Kerstin Bontschev: Natürlich. Was wir hier sehen, ist leider ein klassisches Beispiel dafür, wie moderne Medien für fragwürdige Geschäftspraktiken missbraucht werden können. „Immo Tommy“, oder Tomislav Primorac, hat offenbar seine große Reichweite auf Social Media genutzt, um Menschen in potenziell nachteilige Immobiliengeschäfte zu locken.

Interviewer: Was sind die gravierendsten rechtlichen Probleme, die Sie in diesem Fall erkennen?
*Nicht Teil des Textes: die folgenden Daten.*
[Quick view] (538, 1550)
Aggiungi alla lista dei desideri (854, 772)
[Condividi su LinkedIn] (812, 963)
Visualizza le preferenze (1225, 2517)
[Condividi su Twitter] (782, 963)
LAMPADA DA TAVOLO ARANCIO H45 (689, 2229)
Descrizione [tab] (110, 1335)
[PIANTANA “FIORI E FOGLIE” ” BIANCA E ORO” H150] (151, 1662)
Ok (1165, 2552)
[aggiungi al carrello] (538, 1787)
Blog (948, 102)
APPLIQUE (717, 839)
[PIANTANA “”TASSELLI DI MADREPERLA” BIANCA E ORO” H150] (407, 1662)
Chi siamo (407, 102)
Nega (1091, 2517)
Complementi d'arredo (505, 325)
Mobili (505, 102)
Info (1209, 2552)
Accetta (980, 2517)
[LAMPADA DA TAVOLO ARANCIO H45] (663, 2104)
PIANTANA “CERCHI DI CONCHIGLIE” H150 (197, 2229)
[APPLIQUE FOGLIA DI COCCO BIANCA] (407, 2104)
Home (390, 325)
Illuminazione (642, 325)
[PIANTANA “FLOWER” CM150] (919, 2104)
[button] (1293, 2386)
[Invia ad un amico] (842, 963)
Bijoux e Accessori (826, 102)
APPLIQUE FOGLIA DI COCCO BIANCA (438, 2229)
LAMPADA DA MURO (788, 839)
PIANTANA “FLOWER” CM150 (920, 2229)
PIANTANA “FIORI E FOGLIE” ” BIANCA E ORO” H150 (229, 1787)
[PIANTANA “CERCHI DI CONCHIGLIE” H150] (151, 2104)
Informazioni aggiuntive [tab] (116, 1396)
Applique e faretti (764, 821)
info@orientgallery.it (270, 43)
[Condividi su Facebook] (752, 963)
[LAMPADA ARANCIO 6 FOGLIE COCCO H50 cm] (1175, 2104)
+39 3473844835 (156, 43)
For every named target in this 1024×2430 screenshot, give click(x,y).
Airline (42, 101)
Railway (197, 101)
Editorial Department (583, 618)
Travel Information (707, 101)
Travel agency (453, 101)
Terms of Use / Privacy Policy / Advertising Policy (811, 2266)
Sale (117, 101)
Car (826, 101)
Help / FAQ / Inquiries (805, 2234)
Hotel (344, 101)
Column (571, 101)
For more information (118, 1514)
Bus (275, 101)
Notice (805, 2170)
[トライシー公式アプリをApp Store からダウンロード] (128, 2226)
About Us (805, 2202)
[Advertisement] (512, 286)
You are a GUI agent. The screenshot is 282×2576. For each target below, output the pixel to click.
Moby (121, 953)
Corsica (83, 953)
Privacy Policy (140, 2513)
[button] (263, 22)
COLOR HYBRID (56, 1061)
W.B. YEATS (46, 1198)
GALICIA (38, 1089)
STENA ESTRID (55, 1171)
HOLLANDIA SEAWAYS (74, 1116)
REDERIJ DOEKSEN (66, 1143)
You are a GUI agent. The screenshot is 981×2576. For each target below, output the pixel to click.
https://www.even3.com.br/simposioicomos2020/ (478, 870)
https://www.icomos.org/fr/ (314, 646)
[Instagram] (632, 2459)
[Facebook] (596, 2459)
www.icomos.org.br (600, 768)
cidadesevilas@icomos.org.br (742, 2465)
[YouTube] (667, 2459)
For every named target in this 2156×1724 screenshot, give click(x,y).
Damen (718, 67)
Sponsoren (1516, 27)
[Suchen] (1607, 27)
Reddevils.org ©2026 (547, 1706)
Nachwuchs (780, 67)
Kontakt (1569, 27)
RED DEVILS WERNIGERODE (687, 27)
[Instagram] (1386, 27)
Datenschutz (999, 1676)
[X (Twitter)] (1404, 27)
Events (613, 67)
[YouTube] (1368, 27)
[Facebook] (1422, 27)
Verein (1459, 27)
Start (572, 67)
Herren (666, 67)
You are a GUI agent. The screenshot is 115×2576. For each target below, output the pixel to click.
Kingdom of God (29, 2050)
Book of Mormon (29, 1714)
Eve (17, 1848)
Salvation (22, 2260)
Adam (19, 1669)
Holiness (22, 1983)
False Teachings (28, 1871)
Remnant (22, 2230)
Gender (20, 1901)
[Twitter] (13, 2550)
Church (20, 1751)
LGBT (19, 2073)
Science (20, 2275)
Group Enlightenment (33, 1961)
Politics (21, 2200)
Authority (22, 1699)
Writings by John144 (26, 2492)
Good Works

Bontschev: Es gibt mehrere kritische Punkte. Erstens der Verdacht auf deutlich überhöhte Verkaufspreise. Wenn Immobilien systematisch zu Preisen verkauft wurden, die weit über dem Marktwert liegen, könnte das den Tatbestand des Wuchers erfüllen. Zweitens die Vermittlung von hochriskanten Finanzierungsmodellen ohne adäquate Aufklärung – das könnte eine Verletzung von Beratungspflichten darstellen. Drittens die undurchsichtigen Zahlungen an Dritte, insbesondere an Primorac selbst. Hier stellt sich die Frage nach möglichen Interessenkonflikten und ob diese offengelegt wurden.

Interviewer: Können Sie uns mehr über die problematischen Aspekte der Finanzierungsverträge sagen?

Bontschev: Die beschriebenen Finanzierungsmodelle sind aus juristischer Sicht äußerst bedenklich. Kredite ohne Tilgung über sehr lange Laufzeiten sind per se nicht illegal, aber sie bergen enorme Risiken für die Käufer. Besonders problematisch ist die Kombination mit einer relativ kurzen Zinsbindung von nur zehn Jahren. Das kann bei steigenden Zinsen schnell zu einer Überforderung der Kreditnehmer führen. Wenn die Kunden über diese Risiken nicht ausreichend aufgeklärt wurden, könnte das eine Verletzung der Beratungspflichten darstellen.

Interviewer: Was raten Sie den Betroffenen konkret?

Bontschev: Zunächst einmal sollten alle Betroffenen umgehend ihre Vertragsunterlagen von einem spezialisierten Anwalt prüfen lassen. Es gibt verschiedene rechtliche Ansatzpunkte, um gegen solche Verträge vorzugehen. Mögliche Argumentationen wären Verletzungen von Aufklärungspflichten, arglistige Täuschung oder in besonders krassen Fällen sogar Wucher. In einigen Fällen könnte eine Rückabwicklung der Verträge angestrebt werden. Allerdings muss jeder Fall individuell geprüft werden.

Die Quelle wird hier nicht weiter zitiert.